═════ Extracto del documento ═════
Se regresa, o se despierta más bien ese conservadurismo que dormita en el alma Rusa y distingue desde siempre a su sociedad
Lo acaecido en Rusia por estos días no fue nada inesperado ni el brusco viraje que deslumbró a ciertos analistas que suelen mirar la superficie de los sucesos desprendiéndolos del hilo conductor que los ata al pasado, les traza su curso y les da una filiación o identidad. Al respecto hay que decir que toda nación es en el fondo lo que su pasado dicta. Por eso la Rusia de hoy en el fondo se parece tanto y casi resulta igual a la de los siglos más remotos que quepa evocar, remitiéndola a la de Iván el terrible y Pedro el Grande, figuras emblemáticas que por su actuación, su estilo y su voracidad territorial en parte sirven para dilucidar las tendencias que ahora afloran en Moscú: la autocracia que renace, la vuelta a la vieja tradición, la propensión a expandirse a costa de los vecinos, como el imperio proverbial de otrora, el de los zares y el reciente de Stalin. Así disfracen a este último de democracia, con su parlamento (la vieja Duma reeditada e igual de obediente), sus elecciones amañadas y los rituales plebiscitos previsibles donde la burocracia de todos los niveles prefabrica una mayoría que siempre sobrepasa las dos terceras partes de los sufragantes, para que no se cuestione la legitimidad del régimen confirmado o restaurado.
═════ Datos proporcionados ═════
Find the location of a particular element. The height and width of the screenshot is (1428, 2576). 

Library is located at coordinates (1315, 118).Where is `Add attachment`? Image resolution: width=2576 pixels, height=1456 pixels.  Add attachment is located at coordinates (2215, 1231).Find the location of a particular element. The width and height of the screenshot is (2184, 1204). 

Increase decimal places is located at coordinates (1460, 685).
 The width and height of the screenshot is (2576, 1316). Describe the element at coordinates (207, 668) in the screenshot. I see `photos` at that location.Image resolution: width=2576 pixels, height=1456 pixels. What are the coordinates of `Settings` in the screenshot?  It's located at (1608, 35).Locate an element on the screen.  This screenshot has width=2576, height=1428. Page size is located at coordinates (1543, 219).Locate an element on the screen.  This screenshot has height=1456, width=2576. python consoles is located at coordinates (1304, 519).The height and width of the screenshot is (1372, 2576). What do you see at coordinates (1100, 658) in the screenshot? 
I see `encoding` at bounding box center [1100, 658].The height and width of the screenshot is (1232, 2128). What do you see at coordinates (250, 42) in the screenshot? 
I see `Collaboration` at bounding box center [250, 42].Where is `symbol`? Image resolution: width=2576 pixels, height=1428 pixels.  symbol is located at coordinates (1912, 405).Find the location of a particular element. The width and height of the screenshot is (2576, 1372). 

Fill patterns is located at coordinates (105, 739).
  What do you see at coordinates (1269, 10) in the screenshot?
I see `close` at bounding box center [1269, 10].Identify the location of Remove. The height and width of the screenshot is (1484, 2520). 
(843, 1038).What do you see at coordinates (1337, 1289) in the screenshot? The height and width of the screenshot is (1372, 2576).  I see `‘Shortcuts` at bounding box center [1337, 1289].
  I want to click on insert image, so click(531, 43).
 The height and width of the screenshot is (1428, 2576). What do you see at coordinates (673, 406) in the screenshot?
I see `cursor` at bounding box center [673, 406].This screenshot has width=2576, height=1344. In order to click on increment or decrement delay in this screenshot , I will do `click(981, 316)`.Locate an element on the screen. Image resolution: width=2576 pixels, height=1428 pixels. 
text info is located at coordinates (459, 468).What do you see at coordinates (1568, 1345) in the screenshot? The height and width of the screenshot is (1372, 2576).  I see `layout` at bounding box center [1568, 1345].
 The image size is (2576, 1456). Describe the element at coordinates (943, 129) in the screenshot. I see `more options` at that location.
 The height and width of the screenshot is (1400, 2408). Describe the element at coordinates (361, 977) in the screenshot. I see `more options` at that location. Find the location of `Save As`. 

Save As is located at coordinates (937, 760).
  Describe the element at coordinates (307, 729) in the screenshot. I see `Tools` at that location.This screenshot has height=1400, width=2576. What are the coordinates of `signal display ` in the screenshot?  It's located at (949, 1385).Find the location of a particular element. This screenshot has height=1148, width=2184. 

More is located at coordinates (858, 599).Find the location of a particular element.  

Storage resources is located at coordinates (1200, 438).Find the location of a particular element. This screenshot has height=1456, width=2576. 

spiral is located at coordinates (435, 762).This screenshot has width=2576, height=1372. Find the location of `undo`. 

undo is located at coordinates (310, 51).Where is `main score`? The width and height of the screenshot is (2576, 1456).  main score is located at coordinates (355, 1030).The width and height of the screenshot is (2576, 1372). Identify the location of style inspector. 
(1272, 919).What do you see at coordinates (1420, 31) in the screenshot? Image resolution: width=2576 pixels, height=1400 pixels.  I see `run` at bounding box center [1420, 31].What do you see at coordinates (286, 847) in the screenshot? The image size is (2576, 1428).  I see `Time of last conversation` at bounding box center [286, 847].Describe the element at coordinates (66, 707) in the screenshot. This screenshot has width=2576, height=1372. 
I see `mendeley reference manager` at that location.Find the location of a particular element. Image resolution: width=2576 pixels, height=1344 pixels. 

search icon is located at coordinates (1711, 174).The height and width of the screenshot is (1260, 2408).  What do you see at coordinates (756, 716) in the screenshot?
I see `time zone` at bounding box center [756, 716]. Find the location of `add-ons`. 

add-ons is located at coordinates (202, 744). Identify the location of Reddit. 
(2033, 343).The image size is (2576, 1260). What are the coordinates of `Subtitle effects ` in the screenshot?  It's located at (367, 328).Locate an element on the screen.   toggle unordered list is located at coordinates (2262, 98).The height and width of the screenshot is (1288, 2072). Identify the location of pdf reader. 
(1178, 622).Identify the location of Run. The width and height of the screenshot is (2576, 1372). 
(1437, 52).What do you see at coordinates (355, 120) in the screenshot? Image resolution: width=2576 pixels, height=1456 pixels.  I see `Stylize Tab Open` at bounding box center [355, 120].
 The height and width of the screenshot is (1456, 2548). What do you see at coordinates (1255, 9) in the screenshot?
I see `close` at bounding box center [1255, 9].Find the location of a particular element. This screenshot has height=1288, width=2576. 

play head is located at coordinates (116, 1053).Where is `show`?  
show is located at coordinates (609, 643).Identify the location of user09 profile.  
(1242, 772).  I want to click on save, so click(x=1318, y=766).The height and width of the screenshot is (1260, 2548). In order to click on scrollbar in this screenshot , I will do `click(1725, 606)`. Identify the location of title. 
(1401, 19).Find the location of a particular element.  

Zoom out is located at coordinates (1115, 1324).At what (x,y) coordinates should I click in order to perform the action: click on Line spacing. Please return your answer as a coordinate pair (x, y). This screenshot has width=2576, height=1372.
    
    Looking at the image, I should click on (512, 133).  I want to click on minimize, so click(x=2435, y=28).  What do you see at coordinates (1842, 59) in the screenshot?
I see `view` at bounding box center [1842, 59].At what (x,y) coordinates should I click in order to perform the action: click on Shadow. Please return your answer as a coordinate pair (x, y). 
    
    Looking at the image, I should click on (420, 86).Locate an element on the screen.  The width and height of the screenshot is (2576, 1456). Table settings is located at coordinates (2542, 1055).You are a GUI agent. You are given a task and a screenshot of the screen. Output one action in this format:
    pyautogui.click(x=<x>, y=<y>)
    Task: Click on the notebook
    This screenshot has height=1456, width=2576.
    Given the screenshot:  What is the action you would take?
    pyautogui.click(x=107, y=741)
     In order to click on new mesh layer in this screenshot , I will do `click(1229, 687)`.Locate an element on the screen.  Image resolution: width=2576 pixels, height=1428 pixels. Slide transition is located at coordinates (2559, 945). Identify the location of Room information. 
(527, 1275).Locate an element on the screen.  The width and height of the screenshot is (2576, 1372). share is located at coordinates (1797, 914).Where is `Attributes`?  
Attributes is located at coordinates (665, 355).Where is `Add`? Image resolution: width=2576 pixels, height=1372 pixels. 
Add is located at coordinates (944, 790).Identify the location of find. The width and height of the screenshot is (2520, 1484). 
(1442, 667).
═════
Consigna 1
Según el extracto sobre Rusia, ¿qué tendencias afloran ahora en Moscú? Enumérelas todas.
Consigna 2
Determine si cada afirmación concuerda con el extracto sobre Rusia. Responda sí o no y cite literalmente las palabras del extracto que lo deciden.
(a) Lo acaecido en Rusia fue inesperado.
(b) Toda nación es en el fondo lo que su pasado dicta.
(c) La mayoría prefabricada por la burocracia sobrepasa siempre las tres cuartas partes de los sufragantes.
Consigna 3
¿Cómo describe el extracto sobre Rusia al parlamento?

Resultado 1
- La autocracia que renace
- La vuelta a la vieja tradición
- La propensión a expandirse a costa de los vecinos

Resultado 2
(a) No: «no fue nada inesperado».
(b) Sí: «toda nación es en el fondo lo que su pasado dicta».
(c) No: «siempre sobrepasa las dos terceras partes de los sufragantes».

Resultado 3
Como la vieja Duma reeditada e igual de obediente.